■ Exercise instructions: Copy out the passage of the DuPont acquisition announcement below from "DuPont to Invest" to "centerpiece for growth.", putting "partnership" in place of "joint venture".

■ Document excerpt:
*** Block opens ***
DuPont to Invest $2.6 Billion in Life Sciences
DuPont has announced that it will acquire Merck & Co.'s interest in the companies' 50/50 joint venture, The DuPont Merck Pharmaceutical Company, for $2.6 billion. The transaction is expected to close in July.
DuPont Merck, formed in 1991, will become an integral part of DuPont, operating as DuPont Pharmaceuticals after the acquisition. It will be a key component of DuPont's strategy to make life sciences its centerpiece for growth.
"This action will enable us to more fully integrate our materials and life sciences research platforms," said Charles O. Holliday, Jr., DuPont president and CEO. "By capitalizing on considerable synergies at the research level in genomics, biology, chemistry and biotechnology, we will be able to accelerate the discovery of new drugs, crop protection chemicals and enhanced grains. This reinforces our intent to offer the full range of life sciences products and technologies."
*** Block closes ***
■ Data records:
*** Block opens ***
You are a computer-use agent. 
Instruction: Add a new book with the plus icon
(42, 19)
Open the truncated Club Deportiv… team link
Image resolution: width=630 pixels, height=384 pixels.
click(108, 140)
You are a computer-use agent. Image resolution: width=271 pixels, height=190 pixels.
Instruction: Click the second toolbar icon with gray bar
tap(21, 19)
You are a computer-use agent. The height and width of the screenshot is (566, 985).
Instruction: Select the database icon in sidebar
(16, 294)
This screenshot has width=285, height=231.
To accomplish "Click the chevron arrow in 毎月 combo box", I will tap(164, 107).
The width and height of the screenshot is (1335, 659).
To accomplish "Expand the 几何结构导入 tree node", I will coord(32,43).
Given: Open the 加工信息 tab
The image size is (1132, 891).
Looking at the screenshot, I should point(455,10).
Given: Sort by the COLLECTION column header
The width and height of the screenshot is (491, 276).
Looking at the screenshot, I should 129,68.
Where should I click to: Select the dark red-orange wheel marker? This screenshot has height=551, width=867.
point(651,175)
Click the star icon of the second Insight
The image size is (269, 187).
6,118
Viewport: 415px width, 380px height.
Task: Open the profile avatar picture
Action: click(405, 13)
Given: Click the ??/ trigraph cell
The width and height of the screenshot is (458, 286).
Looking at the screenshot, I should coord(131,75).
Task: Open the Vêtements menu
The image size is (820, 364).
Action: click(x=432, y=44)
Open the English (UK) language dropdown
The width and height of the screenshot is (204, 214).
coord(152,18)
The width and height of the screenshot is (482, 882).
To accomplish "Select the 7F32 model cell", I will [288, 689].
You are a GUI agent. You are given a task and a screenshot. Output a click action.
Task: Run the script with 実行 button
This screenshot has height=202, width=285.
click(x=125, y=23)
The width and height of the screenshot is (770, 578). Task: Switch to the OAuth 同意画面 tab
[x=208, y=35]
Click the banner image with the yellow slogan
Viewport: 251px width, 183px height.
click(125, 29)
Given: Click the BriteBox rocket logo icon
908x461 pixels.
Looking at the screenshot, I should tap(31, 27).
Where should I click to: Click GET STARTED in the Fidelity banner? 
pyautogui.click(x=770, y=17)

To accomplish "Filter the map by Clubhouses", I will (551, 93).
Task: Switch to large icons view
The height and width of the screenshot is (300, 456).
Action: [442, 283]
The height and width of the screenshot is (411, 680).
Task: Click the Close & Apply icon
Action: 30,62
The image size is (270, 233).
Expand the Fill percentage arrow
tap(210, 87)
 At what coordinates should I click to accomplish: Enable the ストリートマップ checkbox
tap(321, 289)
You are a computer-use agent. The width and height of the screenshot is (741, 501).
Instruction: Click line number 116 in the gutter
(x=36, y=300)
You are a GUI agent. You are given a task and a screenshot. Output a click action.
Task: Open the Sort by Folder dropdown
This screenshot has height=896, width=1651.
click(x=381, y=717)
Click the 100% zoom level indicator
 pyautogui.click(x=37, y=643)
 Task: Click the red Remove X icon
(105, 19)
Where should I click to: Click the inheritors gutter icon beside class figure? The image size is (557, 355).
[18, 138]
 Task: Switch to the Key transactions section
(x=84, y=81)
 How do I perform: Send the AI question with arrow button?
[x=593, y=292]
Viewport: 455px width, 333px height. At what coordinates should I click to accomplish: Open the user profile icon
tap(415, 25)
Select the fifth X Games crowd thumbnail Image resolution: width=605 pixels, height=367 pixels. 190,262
*** Block closes ***
■ Response to this task:
DuPont to Invest $2.6 Billion in Life Sciences
DuPont has announced that it will acquire Merck & Co.'s interest in the companies' 50/50 partnership, The DuPont Merck Pharmaceutical Company, for $2.6 billion. The transaction is expected to close in July.
DuPont Merck, formed in 1991, will become an integral part of DuPont, operating as DuPont Pharmaceuticals after the acquisition. It will be a key component of DuPont's strategy to make life sciences its centerpiece for growth.